Principal Investigator: James Lester (PI, Computer Science)
Primary Participants (Computer Science): Joe Grafsgaard (Computer Science), Scott McQuiggan (Computer Science), Jen Robison (Computer Science)
Sponsor: National Science Foundation – Human-Centered Computing Program (2008-2011)
Objectives: Because of the growing recognition of the role that affect plays in learning, affective computing has become the subject of increasing attention in research on interactive learning environments. Game-based learning environments present a significant opportunity to investigate student affect in interactive learning. In particular, narrative-centered game-based learning environments, which are game-based learning environments where learning activities play out in dynamically generated interactive narratives and training scenarios, afford great opportunity for exploring computational models of student affect. Leveraging the rich interactions and motivational strengths offered by narrative-centered learning environments, the project has two major thrusts:
1. Develop a full suite of student affect modeling technologies for game-based learning environments. To create highly motivating learning interactions and to thus promote effective learning, we are creating an inductive computational framework for student affect modeling in narrative-centered game-based learning environments. During the training phase, the affect modeler monitors student affective responses as they solve problems in a narrative-centered learning environment. As the interactive narrative plot unfolds, the affect modeler also monitors student physiological signals (e.g., galvanic skin response, heart rate, and posture), their interactions with the cast of virtual characters, and their problem-solving actions. After inducing affect models from the logged interactions using an array of machine learning methods (decision trees, naïve Bayes classifiers, n-grams, support vector machines, Bayesian networks, Hidden Markov models), the deployed affect modeler will at run-time use the models to 1) perform affect recognition, in which it will predict students’ affect states, recognize engagement and flow, detect frustration, and monitor engagement, and 2) perform affect expression, in which it will customize pedagogical activities and dynamically plan the motivating, empathetic responses of the virtual agents in the learning environment. All design, implementation, and evaluation activities are being carried out in Crystal Island, a narrative-centered game-based learning environment for biology.

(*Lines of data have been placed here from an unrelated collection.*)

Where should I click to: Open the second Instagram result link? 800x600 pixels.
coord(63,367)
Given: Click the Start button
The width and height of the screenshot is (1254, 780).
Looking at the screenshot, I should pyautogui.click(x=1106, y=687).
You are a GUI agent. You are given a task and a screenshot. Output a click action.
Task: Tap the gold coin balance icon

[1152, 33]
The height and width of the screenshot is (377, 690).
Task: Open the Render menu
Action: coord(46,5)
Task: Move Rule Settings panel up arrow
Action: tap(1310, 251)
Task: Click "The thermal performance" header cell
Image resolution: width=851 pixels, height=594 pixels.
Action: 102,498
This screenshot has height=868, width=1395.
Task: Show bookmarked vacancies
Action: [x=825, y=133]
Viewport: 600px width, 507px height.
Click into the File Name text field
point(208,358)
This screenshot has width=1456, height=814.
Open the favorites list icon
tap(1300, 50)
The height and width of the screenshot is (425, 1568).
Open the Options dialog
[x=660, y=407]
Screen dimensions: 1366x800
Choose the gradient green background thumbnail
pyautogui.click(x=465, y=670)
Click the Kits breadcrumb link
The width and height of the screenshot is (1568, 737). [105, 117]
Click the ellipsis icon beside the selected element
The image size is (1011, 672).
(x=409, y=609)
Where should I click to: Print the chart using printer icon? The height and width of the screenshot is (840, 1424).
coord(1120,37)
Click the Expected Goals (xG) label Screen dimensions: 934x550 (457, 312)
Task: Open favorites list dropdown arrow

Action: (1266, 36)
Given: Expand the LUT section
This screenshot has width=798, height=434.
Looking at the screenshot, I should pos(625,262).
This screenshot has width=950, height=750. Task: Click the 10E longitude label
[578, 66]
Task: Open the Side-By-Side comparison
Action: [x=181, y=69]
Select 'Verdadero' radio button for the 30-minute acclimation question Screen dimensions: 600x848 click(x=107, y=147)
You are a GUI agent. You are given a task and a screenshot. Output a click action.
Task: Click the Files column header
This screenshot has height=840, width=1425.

2. Provide a comprehensive account of both the cognitive-affective processes of students interacting with affect-informed game-based learning environments and the results of such interactions. To understand the cognitive-affective mechanisms by which learning occurs in affect-informed game-based learning environments, we are taking an empirical approach to investigating student affect modeling. For affect recognition, the studies are investigating motivation, engagement, flow, and frustration. For affect expression, they are investigating the virtual agent affect support strategies of mastery learning, vicarious learning, motivation, and integrated efficacy-affect support. Empirical studies of the computational models will assess the approaches to affect recognition and affect expression that best address the requirements for accuracy, early prediction, efficiency, and robustness. Human subjects studies will determine precisely which affect modeling techniques best close the “affective loop” and contribute most effectively to student learning effectiveness and motivation.